What you have to do =>
Select and copy out every line in the records containing "Open".
━━ Data for analysis
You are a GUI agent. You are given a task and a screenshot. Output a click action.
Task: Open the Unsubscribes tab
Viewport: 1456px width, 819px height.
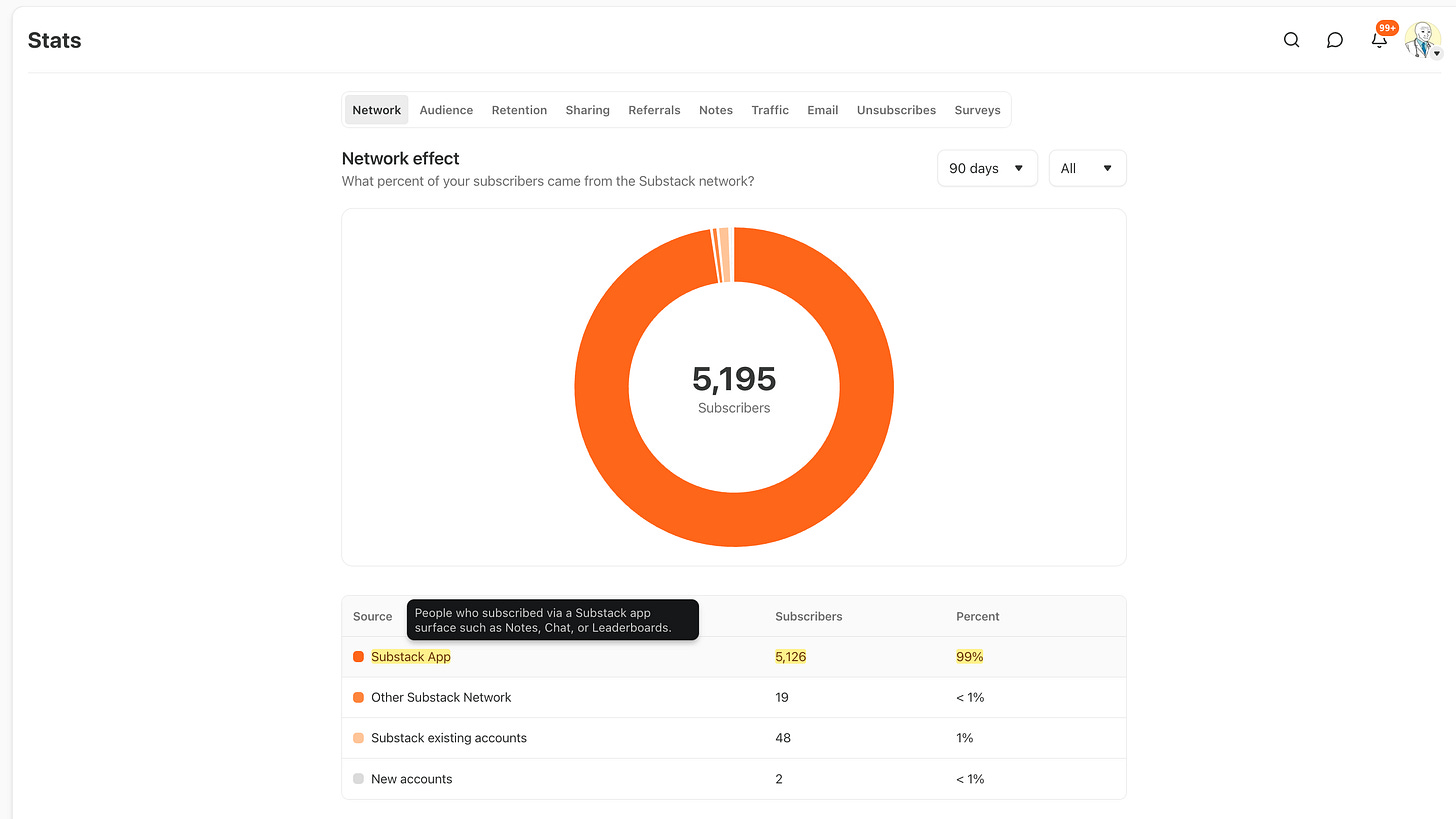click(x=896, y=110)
━━━━
━━ Data for analysis
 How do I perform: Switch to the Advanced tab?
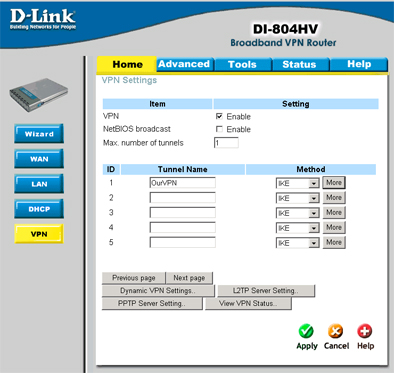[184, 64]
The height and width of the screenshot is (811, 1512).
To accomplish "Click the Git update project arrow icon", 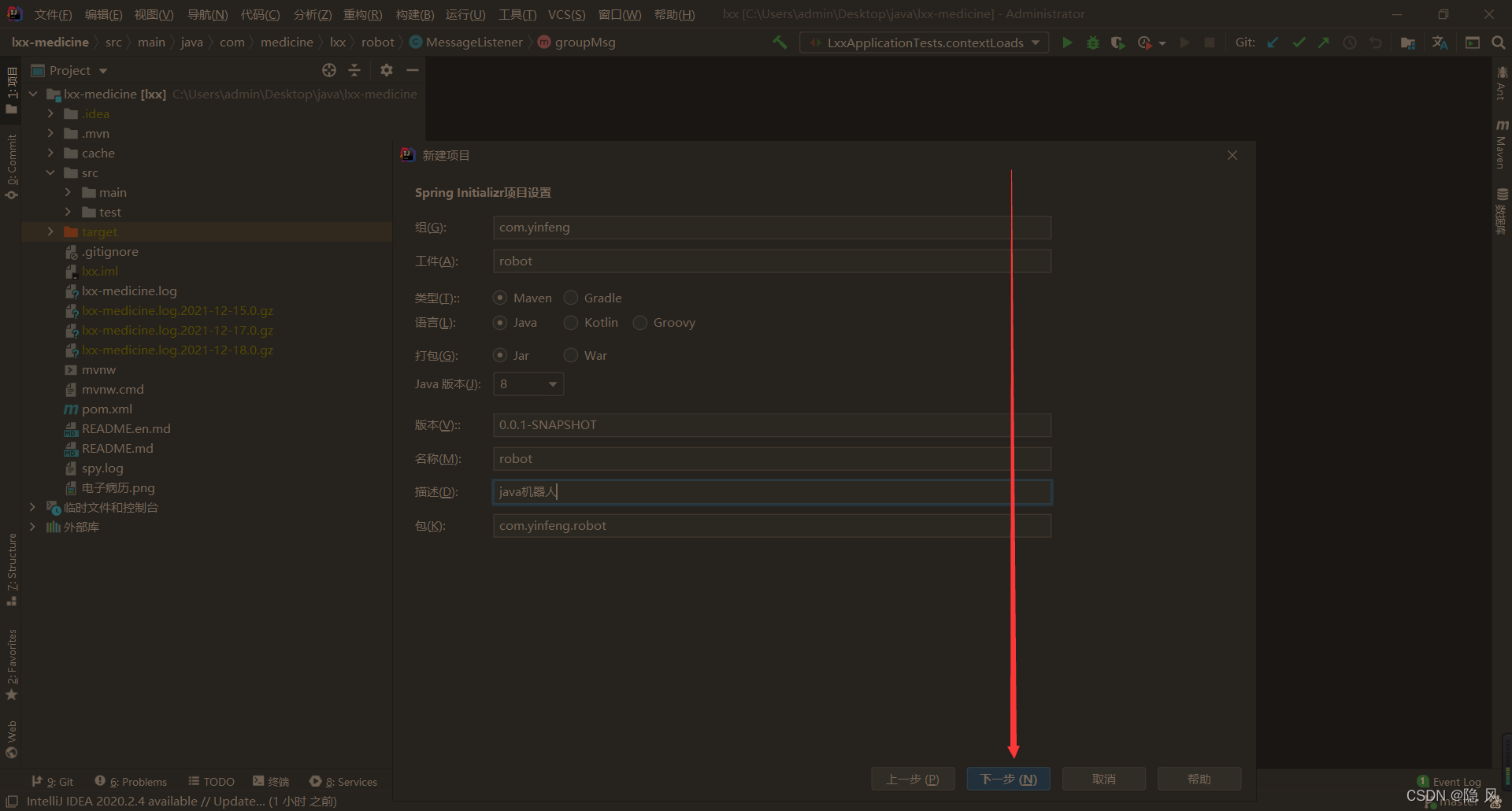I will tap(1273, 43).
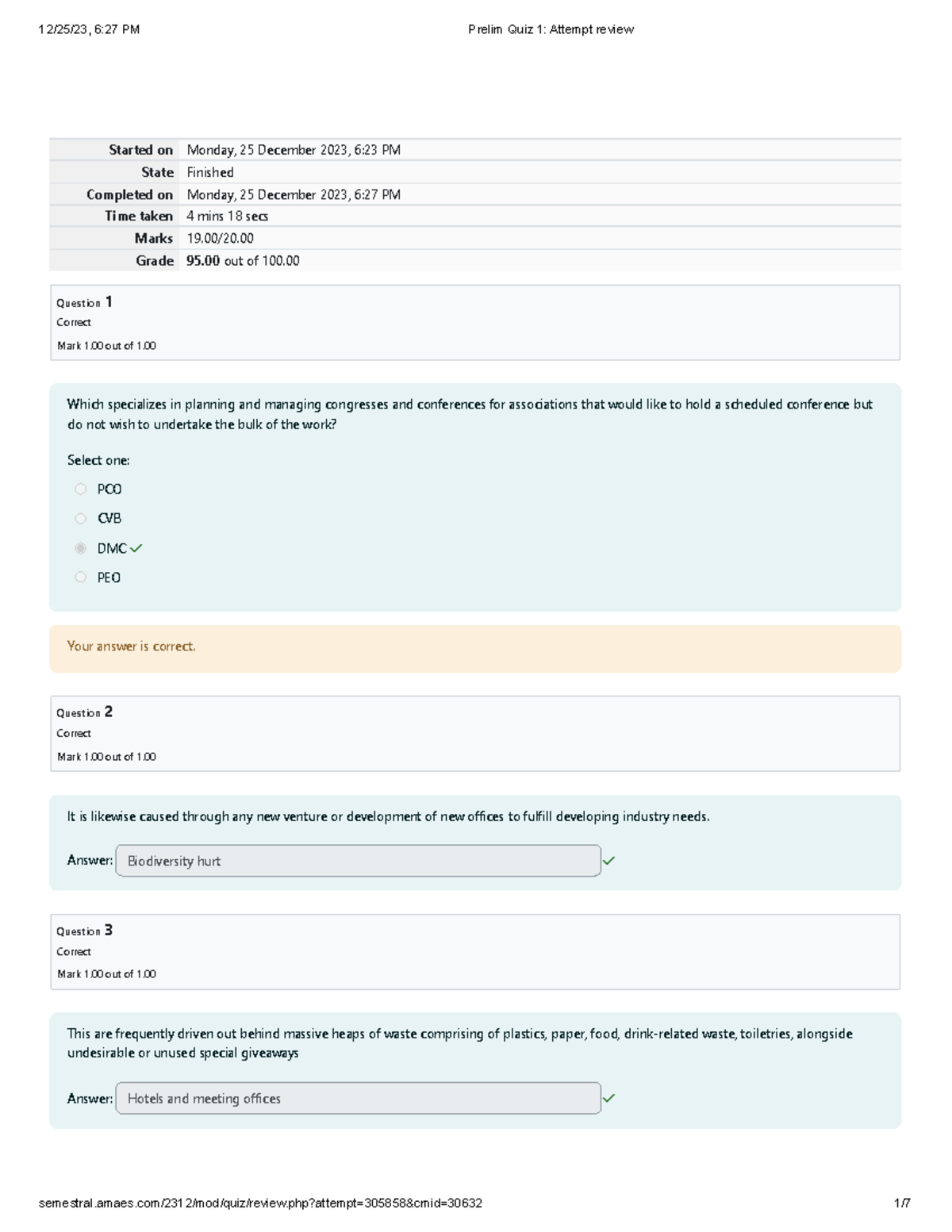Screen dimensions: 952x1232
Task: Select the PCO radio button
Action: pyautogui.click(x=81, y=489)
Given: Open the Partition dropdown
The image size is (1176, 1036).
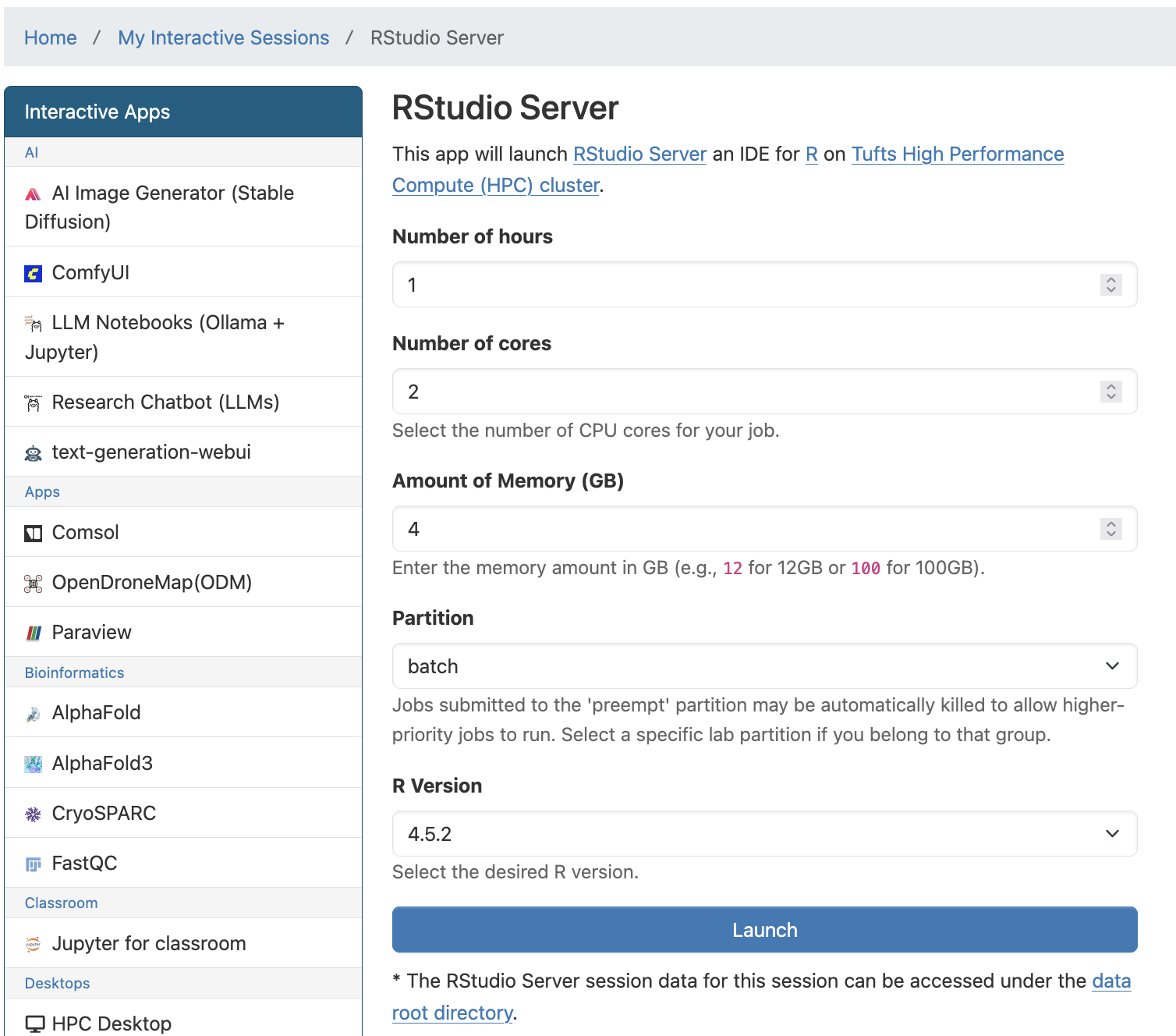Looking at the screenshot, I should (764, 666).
━━━━
Your solution =>
Task: Open the Unsubscribes tab
Given: Open the Partition dropdown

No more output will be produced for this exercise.